_Request:_ Quote everything from the line containing "At what coordinates should I click to accomplish: Toggle" down to the line containing "Action: 787,55", word for word.
--- Data entries ---
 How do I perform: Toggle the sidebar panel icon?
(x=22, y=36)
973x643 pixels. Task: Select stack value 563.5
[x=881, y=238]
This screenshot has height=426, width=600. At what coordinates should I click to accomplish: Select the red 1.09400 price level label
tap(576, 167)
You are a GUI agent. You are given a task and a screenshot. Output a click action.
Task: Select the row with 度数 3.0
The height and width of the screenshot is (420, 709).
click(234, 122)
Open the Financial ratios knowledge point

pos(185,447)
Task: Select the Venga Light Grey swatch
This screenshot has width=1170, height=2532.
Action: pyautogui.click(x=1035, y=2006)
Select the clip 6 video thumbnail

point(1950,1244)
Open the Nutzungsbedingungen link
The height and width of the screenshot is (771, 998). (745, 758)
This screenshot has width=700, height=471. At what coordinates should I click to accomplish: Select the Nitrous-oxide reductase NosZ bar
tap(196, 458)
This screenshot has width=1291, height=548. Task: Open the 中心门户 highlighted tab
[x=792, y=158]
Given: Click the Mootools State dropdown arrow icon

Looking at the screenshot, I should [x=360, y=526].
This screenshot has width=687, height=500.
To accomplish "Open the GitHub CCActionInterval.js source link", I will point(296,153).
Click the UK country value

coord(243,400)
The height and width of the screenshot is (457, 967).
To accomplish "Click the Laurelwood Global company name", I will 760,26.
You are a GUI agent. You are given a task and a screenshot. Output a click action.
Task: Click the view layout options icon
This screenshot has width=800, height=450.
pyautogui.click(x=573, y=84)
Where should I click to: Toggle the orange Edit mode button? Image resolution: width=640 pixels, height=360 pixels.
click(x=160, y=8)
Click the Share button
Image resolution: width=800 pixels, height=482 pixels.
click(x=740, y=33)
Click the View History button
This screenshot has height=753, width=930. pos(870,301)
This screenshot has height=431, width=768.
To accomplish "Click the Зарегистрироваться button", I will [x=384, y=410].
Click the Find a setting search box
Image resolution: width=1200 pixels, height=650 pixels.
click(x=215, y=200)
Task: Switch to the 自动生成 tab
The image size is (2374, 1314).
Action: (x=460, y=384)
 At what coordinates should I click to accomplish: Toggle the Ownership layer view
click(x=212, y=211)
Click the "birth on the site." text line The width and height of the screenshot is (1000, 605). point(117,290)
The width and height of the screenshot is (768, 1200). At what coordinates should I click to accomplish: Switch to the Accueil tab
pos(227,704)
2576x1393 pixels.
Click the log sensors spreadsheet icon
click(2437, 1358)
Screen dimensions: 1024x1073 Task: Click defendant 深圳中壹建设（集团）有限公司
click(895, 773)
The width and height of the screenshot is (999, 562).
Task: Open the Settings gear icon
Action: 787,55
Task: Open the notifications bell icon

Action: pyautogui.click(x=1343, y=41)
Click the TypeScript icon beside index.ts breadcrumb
---
_Task solution:_
 At what coordinates should I click to accomplish: Toggle the Ownership layer view
click(x=212, y=211)
Click the "birth on the site." text line The width and height of the screenshot is (1000, 605). point(117,290)
The width and height of the screenshot is (768, 1200). At what coordinates should I click to accomplish: Switch to the Accueil tab
pos(227,704)
2576x1393 pixels.
Click the log sensors spreadsheet icon
click(2437, 1358)
Screen dimensions: 1024x1073 Task: Click defendant 深圳中壹建设（集团）有限公司
click(895, 773)
The width and height of the screenshot is (999, 562).
Task: Open the Settings gear icon
Action: 787,55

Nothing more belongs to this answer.